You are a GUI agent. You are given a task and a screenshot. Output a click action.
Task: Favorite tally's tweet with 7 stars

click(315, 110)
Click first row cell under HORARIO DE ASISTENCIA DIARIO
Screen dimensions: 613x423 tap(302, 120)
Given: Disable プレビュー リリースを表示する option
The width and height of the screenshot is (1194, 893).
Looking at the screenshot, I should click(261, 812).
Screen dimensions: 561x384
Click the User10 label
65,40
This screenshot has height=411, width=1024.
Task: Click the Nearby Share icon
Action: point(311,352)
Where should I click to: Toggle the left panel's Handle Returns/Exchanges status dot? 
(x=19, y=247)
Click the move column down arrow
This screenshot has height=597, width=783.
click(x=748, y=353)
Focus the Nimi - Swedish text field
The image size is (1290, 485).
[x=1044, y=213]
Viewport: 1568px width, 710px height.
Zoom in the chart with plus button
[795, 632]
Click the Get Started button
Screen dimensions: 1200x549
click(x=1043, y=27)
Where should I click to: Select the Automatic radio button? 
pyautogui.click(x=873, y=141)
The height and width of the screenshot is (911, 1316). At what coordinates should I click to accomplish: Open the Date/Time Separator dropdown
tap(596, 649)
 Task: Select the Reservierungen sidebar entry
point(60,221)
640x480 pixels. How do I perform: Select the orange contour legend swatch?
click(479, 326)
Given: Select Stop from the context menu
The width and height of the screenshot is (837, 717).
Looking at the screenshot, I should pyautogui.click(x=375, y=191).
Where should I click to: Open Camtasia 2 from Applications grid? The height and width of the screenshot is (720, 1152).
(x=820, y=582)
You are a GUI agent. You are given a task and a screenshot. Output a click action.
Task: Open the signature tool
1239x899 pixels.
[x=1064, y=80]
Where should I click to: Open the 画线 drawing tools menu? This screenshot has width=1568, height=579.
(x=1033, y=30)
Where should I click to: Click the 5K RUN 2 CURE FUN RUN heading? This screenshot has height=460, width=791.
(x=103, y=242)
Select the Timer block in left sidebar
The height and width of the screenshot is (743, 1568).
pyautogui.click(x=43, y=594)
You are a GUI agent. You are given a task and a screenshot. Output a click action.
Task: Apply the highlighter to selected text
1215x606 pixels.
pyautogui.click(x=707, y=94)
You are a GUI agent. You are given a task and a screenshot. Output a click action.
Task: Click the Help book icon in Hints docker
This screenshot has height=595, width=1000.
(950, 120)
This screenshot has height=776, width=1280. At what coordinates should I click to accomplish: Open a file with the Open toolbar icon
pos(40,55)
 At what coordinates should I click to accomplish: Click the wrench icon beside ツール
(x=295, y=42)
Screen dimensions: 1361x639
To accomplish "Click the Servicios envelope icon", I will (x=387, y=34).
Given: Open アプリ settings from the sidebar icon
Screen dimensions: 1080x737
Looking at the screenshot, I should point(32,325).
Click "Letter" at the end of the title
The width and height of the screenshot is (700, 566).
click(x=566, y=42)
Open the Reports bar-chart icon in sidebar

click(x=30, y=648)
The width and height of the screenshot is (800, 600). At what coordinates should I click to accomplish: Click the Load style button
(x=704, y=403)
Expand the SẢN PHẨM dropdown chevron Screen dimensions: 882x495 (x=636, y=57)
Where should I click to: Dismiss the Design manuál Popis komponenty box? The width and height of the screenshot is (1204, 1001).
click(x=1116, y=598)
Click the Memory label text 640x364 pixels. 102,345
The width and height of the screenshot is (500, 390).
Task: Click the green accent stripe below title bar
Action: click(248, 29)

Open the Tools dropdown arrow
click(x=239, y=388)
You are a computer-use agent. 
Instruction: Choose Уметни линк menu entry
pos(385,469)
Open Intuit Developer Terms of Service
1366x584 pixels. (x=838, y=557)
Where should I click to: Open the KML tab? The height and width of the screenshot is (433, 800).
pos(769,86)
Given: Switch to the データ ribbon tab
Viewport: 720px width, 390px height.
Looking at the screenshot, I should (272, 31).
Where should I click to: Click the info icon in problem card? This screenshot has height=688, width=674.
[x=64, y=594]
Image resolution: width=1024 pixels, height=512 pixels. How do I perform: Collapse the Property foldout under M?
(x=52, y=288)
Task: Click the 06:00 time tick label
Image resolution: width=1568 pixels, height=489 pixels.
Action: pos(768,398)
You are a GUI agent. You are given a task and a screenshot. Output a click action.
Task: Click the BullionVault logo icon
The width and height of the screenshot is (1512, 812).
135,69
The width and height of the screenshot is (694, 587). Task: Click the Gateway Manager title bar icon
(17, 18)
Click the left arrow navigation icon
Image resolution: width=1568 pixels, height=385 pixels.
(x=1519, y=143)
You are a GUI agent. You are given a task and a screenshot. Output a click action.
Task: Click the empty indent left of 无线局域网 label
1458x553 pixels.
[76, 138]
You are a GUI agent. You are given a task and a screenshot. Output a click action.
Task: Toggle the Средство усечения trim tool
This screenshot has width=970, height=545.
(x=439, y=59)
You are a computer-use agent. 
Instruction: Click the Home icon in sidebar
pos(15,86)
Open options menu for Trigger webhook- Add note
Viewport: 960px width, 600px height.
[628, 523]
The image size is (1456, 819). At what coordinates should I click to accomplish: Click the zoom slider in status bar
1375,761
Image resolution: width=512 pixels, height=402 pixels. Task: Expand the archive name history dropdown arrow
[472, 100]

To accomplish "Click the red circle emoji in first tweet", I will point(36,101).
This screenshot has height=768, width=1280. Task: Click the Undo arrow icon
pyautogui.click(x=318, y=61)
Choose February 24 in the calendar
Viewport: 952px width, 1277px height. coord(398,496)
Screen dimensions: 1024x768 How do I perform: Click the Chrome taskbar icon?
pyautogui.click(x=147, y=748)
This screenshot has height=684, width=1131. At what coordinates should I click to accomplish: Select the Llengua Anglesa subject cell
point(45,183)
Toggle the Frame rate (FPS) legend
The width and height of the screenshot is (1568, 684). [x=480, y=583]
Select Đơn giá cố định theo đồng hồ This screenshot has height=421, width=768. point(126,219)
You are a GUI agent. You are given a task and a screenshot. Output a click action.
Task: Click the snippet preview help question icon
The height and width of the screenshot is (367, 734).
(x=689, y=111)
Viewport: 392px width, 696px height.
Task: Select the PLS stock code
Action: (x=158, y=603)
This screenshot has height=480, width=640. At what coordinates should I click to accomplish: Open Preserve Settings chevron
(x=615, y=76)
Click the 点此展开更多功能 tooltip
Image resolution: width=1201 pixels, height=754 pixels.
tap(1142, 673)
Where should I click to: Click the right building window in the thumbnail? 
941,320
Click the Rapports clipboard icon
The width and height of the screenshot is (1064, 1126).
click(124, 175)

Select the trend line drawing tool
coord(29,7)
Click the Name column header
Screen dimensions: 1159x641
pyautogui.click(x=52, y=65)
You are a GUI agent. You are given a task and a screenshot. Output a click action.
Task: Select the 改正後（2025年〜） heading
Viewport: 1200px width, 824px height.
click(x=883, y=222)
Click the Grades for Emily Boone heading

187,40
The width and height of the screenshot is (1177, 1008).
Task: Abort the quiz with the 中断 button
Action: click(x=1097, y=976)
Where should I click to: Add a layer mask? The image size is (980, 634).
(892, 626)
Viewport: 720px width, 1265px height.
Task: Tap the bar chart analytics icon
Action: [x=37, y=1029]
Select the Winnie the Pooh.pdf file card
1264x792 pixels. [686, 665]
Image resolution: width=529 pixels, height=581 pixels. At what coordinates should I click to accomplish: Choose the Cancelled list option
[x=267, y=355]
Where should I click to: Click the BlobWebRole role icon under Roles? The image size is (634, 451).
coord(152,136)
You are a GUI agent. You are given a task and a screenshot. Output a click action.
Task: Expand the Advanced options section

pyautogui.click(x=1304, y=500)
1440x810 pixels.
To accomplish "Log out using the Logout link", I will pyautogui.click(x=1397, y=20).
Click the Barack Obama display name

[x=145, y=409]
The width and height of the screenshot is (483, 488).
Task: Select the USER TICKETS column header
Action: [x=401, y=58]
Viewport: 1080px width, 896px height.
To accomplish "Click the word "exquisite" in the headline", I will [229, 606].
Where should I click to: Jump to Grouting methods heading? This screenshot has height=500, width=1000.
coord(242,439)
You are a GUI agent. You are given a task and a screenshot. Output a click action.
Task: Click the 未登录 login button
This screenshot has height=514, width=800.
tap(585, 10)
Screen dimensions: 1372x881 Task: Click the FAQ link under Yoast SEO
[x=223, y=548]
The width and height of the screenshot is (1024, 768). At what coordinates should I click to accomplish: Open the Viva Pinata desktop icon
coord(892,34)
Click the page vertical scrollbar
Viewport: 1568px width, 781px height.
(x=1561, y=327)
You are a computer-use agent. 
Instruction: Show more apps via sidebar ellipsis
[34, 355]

• • • • •

Your answer should consist only of the lines from the one that holds "Screen dimensions: 1372x881" to the end of the entries above, both ends included, each repeated exactly.

> _ANSWER_:
Screen dimensions: 1372x881 Task: Click the FAQ link under Yoast SEO
[x=223, y=548]
The width and height of the screenshot is (1024, 768). At what coordinates should I click to accomplish: Open the Viva Pinata desktop icon
coord(892,34)
Click the page vertical scrollbar
Viewport: 1568px width, 781px height.
(x=1561, y=327)
You are a computer-use agent. 
Instruction: Show more apps via sidebar ellipsis
[34, 355]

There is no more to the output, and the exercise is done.